People, Planet, Profit is een aanpak die wordt gebruikt bij het ontwerpen en renoveren van wijken en gebouwen. Het idee is om een balans te vinden tussen drie belangrijke aspecten: mensen, de planeet (het milieu) en economische winst. Wanneer je teveel bezig bent met het verminderen van de belasting op het milieu en niet echt rekening houdt met hoe klanten het gebruiken, kan het zijn dat het gebouw niet duurzaam is. Je kunt daarom ook nog een vierde P toevoegen, namelijk Project. Daarbij neem je in het ontwerpproces ook aspecten mee zoals ruimtelijke kwaliteit, diversiteit, flexibiliteit en evenwicht.
IFD staat voor Industrieel, Flexibel en Demontabel. Op deze manier kijk je niet alleen naar het eindresultaat, maar ook naar de organisatie van het bouwproces. Je kunt tegenwoordig delen van gebouwen ergens anders produceren en ze op de bouwplek in elkaar zetten. Dit werkt sneller, efficiënter en met minder fouten. Dit is voordelig voor de kwaliteit, kosten en het milieu en je kunt tevens makkelijker aanpassingen maken. IFD bouwen is dus een goede manier om duurzaam te bouwen.
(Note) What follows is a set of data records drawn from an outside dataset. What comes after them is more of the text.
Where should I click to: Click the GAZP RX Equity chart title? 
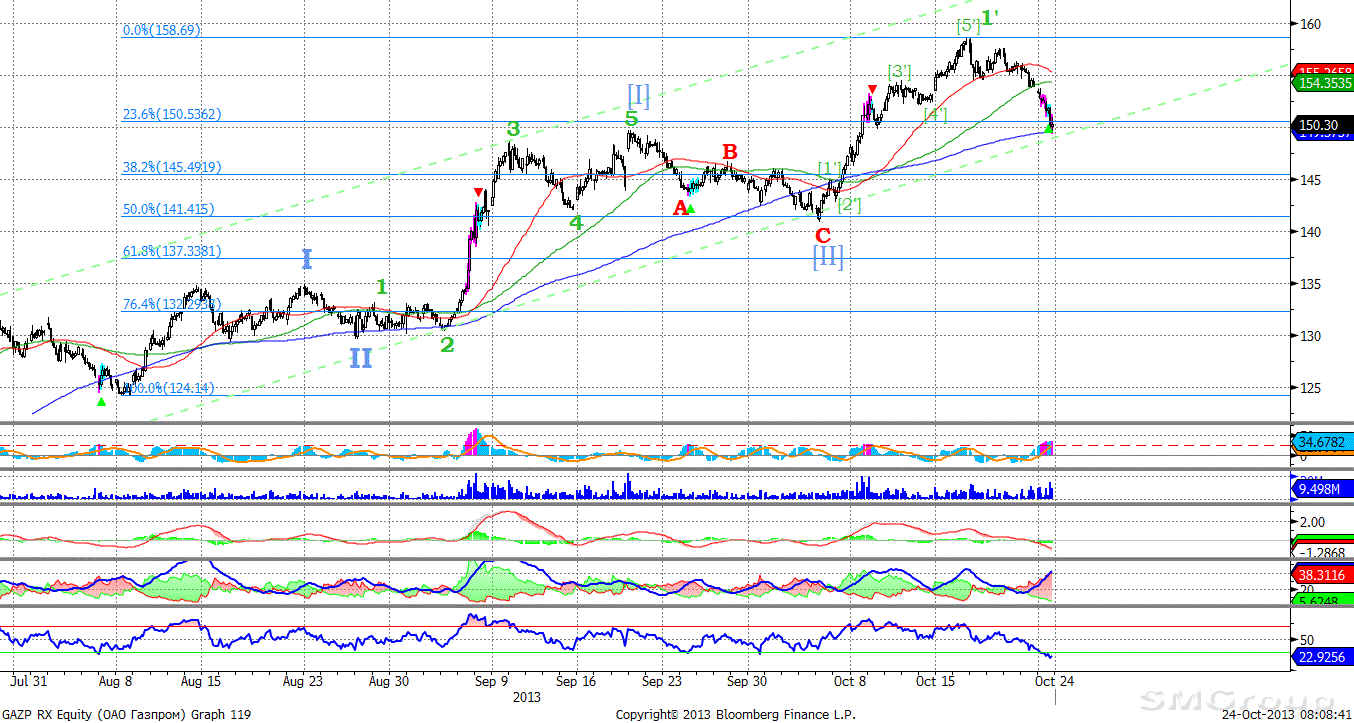click(126, 714)
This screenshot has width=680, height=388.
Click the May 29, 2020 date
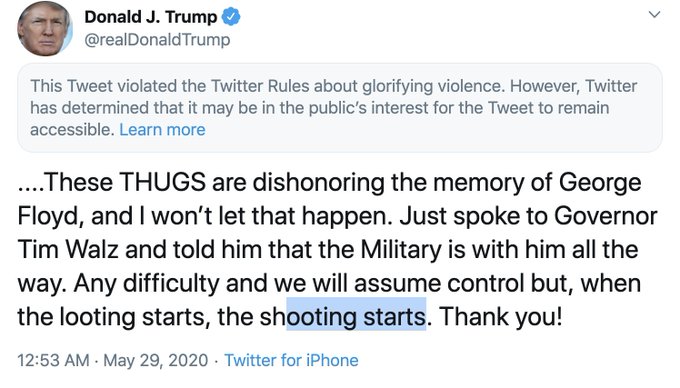coord(156,360)
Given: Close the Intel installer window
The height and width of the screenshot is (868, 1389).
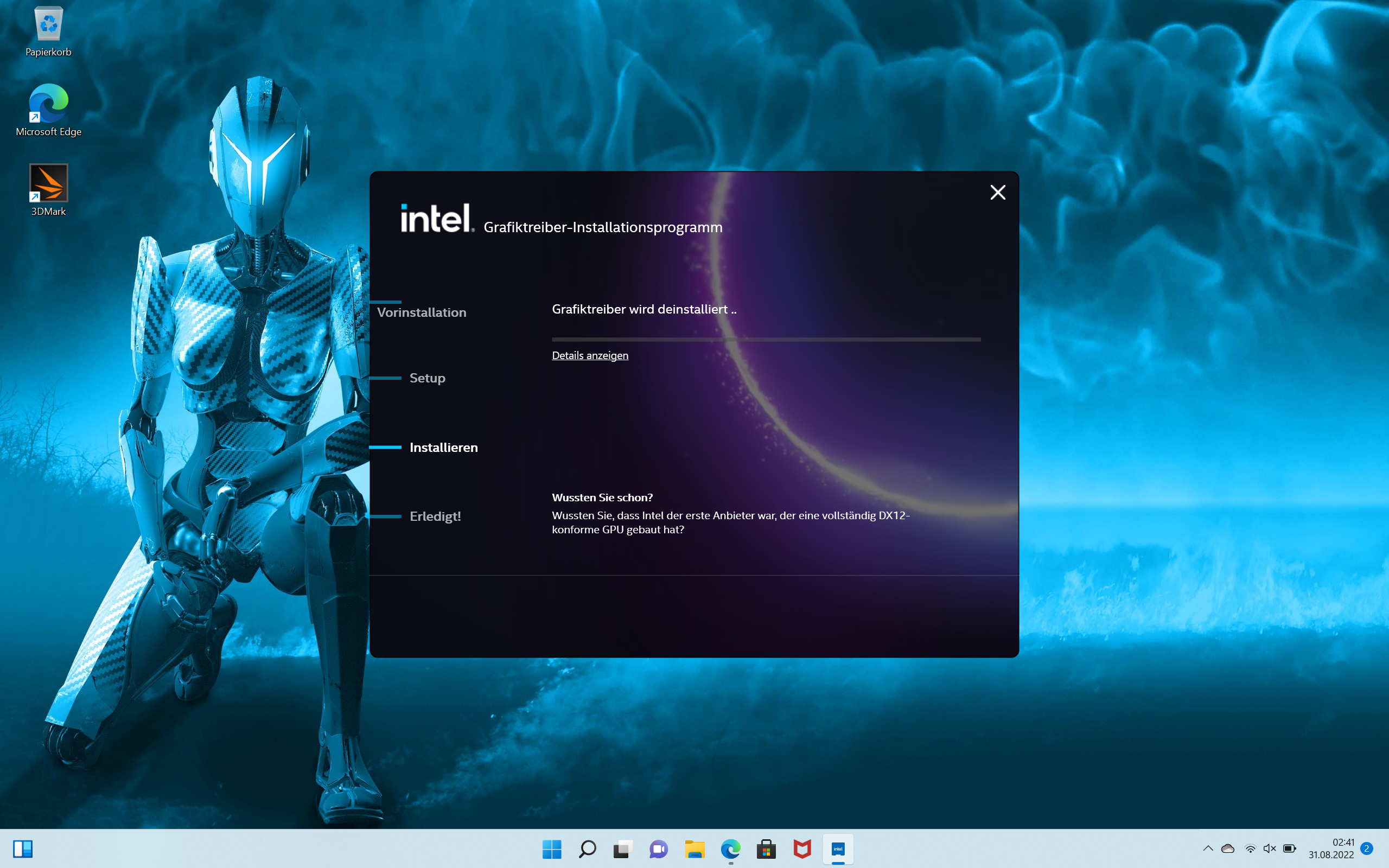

Een andere strategie om duurzaam te bouwen is Cradle to Cradle (C2C). Het principe is eigenlijk dat “afval voedsel” kan zijn. Alles wat we gebruiken in een product moet ook na de levensduur nuttig kunnen zijn voor andere producten. Denk hierbij aan het gebruik van restproducten die je kunt hergebruiken. Met deze methode zet je afval weer om in nieuwe grondstoffen. De 3 belangrijkste punten zijn “Afval = voedsel”, “Zon is de energiebron” en “Respect voor Diversiteit.” Met dit principe ben je niet alleen beter bezig met het milieu, maar maak je ook een positieve impact. Met deze drie strategieën ben jij al aardig op weg om duurzaamheid te verwerken in het bouwproces.